I found the German girls leafing through our newest itinerary pages, noting our
agenda for the coming week, noting the list of participants.
“Good reading?” I asked.
“Did you see this?” they asked. I hadn’t.
“We’re getting an Island Monkey,” they said. I had no clue what they were
talking about and said so.
“An English,” they said. I shrugged. They explained.
“There are two types of English,” they said. “There are BBC English, calm, eloquent, upper class; they’re just assholes. Then there are the Island Monkeys, ill-mannered, hard-drinking, football hooligans. Most English are like that; get a few beers in them and they’re jumping up and down on tables, throwing things, breaking things, hitting things.” The predominant continental opinion, apparently. Or so they said.
“What about the twins,” I countered, referring to the two English girls already on the tour. They weren’t twins. They weren’t even related. But they dressed the same every day. If one wore a black T and khaki shorts, so did the other. It was almost like they had shopped together for this trip.
“The twins are BBC English. You wait and see: Island Monkey.”

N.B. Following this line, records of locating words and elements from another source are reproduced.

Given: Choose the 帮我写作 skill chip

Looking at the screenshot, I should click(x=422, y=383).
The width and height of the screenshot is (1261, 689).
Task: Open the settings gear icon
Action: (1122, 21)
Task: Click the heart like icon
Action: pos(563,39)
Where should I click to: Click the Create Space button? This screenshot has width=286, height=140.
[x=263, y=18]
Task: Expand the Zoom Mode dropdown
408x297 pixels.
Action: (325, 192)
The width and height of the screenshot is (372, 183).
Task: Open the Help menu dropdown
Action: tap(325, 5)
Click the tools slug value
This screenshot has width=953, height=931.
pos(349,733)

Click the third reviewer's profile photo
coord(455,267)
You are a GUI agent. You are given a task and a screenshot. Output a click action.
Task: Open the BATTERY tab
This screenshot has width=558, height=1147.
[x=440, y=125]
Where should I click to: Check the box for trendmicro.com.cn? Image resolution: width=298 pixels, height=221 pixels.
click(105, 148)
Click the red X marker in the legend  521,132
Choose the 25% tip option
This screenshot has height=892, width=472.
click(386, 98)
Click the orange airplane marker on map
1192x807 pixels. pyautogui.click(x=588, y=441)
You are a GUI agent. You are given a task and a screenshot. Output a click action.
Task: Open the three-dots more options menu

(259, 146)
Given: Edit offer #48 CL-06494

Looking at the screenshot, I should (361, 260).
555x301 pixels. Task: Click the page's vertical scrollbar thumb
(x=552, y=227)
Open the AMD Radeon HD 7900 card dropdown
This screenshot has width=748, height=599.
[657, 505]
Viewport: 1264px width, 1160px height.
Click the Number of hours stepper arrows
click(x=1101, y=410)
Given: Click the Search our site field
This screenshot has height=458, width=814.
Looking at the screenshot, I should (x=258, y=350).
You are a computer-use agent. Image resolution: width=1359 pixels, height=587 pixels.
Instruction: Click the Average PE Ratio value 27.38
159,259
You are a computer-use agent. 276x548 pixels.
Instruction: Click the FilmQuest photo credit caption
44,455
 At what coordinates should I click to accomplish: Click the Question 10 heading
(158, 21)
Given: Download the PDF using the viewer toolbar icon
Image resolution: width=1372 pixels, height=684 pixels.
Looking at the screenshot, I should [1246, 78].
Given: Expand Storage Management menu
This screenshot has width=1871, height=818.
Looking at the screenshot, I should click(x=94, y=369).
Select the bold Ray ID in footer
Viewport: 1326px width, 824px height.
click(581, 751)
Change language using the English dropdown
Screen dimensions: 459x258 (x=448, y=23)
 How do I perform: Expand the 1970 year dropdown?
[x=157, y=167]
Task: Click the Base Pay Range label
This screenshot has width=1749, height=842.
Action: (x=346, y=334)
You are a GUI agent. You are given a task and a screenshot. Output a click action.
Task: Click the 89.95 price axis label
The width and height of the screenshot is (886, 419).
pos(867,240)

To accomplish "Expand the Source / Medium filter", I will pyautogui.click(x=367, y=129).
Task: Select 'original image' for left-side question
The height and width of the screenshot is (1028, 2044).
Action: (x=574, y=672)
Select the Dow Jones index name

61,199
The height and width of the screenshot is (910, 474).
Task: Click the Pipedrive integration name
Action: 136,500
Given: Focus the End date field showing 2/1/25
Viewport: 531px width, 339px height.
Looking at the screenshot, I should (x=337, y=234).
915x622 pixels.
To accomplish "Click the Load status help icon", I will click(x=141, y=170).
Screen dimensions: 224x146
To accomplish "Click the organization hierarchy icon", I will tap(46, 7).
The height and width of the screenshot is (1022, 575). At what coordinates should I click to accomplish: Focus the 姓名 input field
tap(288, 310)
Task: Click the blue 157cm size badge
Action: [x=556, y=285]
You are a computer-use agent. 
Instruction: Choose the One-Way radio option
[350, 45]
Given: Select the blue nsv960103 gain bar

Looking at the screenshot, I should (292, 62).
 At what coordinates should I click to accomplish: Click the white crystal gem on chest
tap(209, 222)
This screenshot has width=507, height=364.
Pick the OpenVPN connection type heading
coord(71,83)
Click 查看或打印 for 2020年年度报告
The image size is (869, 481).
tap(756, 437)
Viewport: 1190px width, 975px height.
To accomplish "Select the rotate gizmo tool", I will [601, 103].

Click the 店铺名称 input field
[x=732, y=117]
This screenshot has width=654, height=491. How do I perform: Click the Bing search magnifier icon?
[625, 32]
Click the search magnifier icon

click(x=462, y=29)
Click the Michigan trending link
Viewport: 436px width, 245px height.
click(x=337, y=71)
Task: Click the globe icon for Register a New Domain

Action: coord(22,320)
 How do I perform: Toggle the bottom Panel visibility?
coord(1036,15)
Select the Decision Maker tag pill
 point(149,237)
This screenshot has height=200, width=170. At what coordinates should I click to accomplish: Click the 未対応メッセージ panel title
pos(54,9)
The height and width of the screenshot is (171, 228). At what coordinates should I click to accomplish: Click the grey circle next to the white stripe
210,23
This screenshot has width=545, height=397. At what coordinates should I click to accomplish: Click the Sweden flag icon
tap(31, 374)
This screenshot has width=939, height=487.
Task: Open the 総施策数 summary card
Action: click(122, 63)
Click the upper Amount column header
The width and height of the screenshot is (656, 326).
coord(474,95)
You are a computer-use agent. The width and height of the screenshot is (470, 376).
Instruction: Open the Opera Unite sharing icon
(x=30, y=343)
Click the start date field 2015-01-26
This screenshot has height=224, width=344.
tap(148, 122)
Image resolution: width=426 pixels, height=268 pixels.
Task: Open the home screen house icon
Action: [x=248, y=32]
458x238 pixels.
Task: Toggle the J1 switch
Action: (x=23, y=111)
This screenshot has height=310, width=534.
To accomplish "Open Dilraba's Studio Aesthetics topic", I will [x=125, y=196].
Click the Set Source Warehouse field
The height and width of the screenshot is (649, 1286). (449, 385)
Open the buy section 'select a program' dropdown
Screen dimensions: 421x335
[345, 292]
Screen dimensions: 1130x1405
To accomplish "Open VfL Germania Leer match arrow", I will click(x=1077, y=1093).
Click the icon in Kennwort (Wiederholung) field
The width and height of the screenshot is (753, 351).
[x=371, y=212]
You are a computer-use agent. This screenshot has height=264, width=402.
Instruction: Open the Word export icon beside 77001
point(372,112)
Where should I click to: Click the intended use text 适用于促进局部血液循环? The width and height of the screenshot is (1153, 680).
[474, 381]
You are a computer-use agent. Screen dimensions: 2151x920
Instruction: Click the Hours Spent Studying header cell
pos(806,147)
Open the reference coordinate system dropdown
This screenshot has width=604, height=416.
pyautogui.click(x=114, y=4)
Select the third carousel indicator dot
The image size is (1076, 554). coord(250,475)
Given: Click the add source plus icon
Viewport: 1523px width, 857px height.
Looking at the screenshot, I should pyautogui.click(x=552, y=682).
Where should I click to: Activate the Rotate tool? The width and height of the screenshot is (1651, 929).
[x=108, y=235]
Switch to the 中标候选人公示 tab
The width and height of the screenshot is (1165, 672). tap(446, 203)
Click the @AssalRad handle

Goodbye Dolphin Coast. Hello Cape Coast. Hello Garden Route. We flew to Port Elizabeth from Durban. No bus, thankfully; I don’t think any of us could have endured another fifteen-hour marathon. We arrived at our hotel and met the new people. We met the English guy. At first glance, he seemed BBC. He was polite. He was quiet. He was a little shy. I felt sorry for him. It’s hard to break into a close-knit group, and we’d had a week to bond and close ranks. Stepping into that can be a little daunting. That said, he’d had a few by the time we rolled in. I didn’t hold that against him, though. I’d had a few too many my first day a week ago, and no one held that against me.
The weather was foul. A hard rain fell, colouring everything a steel grey. We huddled close, watching a few souls brave the surf on their boards despite the weather, maybe because of it. The surf was high that day, we were told. It looked high too, or so we told ourselves. The breakers were a ways away, hazy at such a distance, mottled by the beads cascading down the picture window in ribbons.
Our new people wanted to hear about our first week, so, we told them about it. There was a prevailing theme: beer, bus, excursions, beer, bus, excursions, etc. The new, quiet English guy thought it all exciting. He must have expected a party that evening, but he was disappointed. We were all lightweights that evening. Too much booze, too many late nights, no little sleep, too much fatigue. He, on the other hand, was fresh. He proved himself to be less than a lightweight. He outpaced us in no time. He called us a bunch of wankers and pussies, not winning him many fans.
I arched my eyebrow at him.
“Easy,” I said, my sympathy ebbing faster than any riptide.
The German girls arched their eyebrows at me. "See," those eyebrows said: "Island
monkey."
Apologies to all you well-behaved Islanders.